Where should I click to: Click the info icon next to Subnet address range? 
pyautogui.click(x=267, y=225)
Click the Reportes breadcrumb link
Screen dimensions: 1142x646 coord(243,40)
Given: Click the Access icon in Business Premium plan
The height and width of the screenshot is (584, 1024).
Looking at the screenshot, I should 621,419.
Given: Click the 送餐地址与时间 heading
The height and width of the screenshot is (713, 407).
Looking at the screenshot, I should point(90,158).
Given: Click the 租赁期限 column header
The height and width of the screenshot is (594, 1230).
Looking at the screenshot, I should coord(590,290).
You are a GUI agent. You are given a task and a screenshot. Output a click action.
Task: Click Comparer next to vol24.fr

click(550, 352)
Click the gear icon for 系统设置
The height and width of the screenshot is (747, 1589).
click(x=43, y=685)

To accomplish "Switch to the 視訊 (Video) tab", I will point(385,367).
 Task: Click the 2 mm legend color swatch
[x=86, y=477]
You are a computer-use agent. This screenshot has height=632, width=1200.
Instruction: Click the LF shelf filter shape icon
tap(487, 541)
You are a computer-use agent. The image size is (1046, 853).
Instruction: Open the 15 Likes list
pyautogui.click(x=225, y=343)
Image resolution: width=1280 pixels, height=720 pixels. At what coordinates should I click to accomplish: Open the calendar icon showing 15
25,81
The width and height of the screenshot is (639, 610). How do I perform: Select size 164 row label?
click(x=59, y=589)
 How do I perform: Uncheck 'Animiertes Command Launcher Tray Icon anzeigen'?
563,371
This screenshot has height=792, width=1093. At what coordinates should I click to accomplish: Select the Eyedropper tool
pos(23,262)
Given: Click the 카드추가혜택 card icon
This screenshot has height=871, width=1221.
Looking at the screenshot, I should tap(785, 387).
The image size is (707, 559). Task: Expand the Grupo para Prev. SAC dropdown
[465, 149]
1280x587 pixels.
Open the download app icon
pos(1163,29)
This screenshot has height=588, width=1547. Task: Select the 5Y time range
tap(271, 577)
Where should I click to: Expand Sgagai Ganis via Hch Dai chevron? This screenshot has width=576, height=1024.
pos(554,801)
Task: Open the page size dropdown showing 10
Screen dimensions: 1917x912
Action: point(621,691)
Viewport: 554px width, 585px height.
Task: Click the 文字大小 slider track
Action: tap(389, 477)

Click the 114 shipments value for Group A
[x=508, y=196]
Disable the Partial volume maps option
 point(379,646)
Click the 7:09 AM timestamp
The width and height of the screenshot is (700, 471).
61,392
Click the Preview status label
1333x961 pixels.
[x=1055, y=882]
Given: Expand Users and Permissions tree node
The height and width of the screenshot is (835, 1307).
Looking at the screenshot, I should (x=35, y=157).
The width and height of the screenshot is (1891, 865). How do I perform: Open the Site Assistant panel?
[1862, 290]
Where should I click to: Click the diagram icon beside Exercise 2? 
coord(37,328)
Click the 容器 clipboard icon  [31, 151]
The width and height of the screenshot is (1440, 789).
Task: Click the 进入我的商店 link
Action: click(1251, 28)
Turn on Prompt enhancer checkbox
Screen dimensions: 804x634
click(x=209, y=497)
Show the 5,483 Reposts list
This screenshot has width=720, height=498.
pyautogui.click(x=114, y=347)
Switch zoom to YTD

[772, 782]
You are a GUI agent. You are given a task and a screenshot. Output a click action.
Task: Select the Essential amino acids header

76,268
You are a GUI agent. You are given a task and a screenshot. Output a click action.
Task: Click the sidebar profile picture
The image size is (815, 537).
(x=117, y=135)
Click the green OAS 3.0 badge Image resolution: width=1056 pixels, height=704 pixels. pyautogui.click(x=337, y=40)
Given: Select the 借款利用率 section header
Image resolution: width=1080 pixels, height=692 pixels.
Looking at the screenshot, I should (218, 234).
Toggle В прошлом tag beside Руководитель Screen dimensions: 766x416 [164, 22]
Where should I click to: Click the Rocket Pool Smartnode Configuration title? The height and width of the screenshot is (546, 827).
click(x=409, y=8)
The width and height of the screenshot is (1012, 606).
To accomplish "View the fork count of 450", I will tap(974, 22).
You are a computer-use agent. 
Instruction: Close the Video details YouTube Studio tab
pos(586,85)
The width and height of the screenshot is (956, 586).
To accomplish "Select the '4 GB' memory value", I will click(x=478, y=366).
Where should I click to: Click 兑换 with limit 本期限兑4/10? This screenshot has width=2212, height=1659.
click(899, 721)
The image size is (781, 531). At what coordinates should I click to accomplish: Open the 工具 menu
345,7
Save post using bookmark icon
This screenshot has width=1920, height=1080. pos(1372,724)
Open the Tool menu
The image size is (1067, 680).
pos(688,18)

Goal of the exercise: The answer should be the full set of records, reproduced exactly.

Output of the exercise:
Where should I click to: Click the info icon next to Subnet address range? 
pyautogui.click(x=267, y=225)
Click the Reportes breadcrumb link
Screen dimensions: 1142x646 coord(243,40)
Given: Click the Access icon in Business Premium plan
The height and width of the screenshot is (584, 1024).
Looking at the screenshot, I should 621,419.
Given: Click the 送餐地址与时间 heading
The height and width of the screenshot is (713, 407).
Looking at the screenshot, I should point(90,158).
Given: Click the 租赁期限 column header
The height and width of the screenshot is (594, 1230).
Looking at the screenshot, I should coord(590,290).
You are a GUI agent. You are given a task and a screenshot. Output a click action.
Task: Click Comparer next to vol24.fr

click(550, 352)
Click the gear icon for 系统设置
The height and width of the screenshot is (747, 1589).
click(x=43, y=685)

To accomplish "Switch to the 視訊 (Video) tab", I will point(385,367).
 Task: Click the 2 mm legend color swatch
[x=86, y=477]
You are a computer-use agent. This screenshot has height=632, width=1200.
Instruction: Click the LF shelf filter shape icon
tap(487, 541)
You are a computer-use agent. The image size is (1046, 853).
Instruction: Open the 15 Likes list
pyautogui.click(x=225, y=343)
Image resolution: width=1280 pixels, height=720 pixels. At what coordinates should I click to accomplish: Open the calendar icon showing 15
25,81
The width and height of the screenshot is (639, 610). How do I perform: Select size 164 row label?
click(x=59, y=589)
 How do I perform: Uncheck 'Animiertes Command Launcher Tray Icon anzeigen'?
563,371
This screenshot has height=792, width=1093. At what coordinates should I click to accomplish: Select the Eyedropper tool
pos(23,262)
Given: Click the 카드추가혜택 card icon
This screenshot has height=871, width=1221.
Looking at the screenshot, I should tap(785, 387).
The image size is (707, 559). Task: Expand the Grupo para Prev. SAC dropdown
[465, 149]
1280x587 pixels.
Open the download app icon
pos(1163,29)
This screenshot has height=588, width=1547. Task: Select the 5Y time range
tap(271, 577)
Where should I click to: Expand Sgagai Ganis via Hch Dai chevron? This screenshot has width=576, height=1024.
pos(554,801)
Task: Open the page size dropdown showing 10
Screen dimensions: 1917x912
Action: point(621,691)
Viewport: 554px width, 585px height.
Task: Click the 文字大小 slider track
Action: tap(389, 477)

Click the 114 shipments value for Group A
[x=508, y=196]
Disable the Partial volume maps option
 point(379,646)
Click the 7:09 AM timestamp
The width and height of the screenshot is (700, 471).
61,392
Click the Preview status label
1333x961 pixels.
[x=1055, y=882]
Given: Expand Users and Permissions tree node
The height and width of the screenshot is (835, 1307).
Looking at the screenshot, I should (x=35, y=157).
The width and height of the screenshot is (1891, 865). How do I perform: Open the Site Assistant panel?
[1862, 290]
Where should I click to: Click the diagram icon beside Exercise 2? 
coord(37,328)
Click the 容器 clipboard icon  [31, 151]
The width and height of the screenshot is (1440, 789).
Task: Click the 进入我的商店 link
Action: click(1251, 28)
Turn on Prompt enhancer checkbox
Screen dimensions: 804x634
click(x=209, y=497)
Show the 5,483 Reposts list
This screenshot has width=720, height=498.
pyautogui.click(x=114, y=347)
Switch zoom to YTD

[772, 782]
You are a GUI agent. You are given a task and a screenshot. Output a click action.
Task: Select the Essential amino acids header

76,268
You are a GUI agent. You are given a task and a screenshot. Output a click action.
Task: Click the sidebar profile picture
The image size is (815, 537).
(x=117, y=135)
Click the green OAS 3.0 badge Image resolution: width=1056 pixels, height=704 pixels. pyautogui.click(x=337, y=40)
Given: Select the 借款利用率 section header
Image resolution: width=1080 pixels, height=692 pixels.
Looking at the screenshot, I should (218, 234).
Toggle В прошлом tag beside Руководитель Screen dimensions: 766x416 [164, 22]
Where should I click to: Click the Rocket Pool Smartnode Configuration title? The height and width of the screenshot is (546, 827).
click(x=409, y=8)
The width and height of the screenshot is (1012, 606).
To accomplish "View the fork count of 450", I will tap(974, 22).
You are a computer-use agent. 
Instruction: Close the Video details YouTube Studio tab
pos(586,85)
The width and height of the screenshot is (956, 586).
To accomplish "Select the '4 GB' memory value", I will click(x=478, y=366).
Where should I click to: Click 兑换 with limit 本期限兑4/10? This screenshot has width=2212, height=1659.
click(899, 721)
The image size is (781, 531). At what coordinates should I click to accomplish: Open the 工具 menu
345,7
Save post using bookmark icon
This screenshot has width=1920, height=1080. pos(1372,724)
Open the Tool menu
The image size is (1067, 680).
pos(688,18)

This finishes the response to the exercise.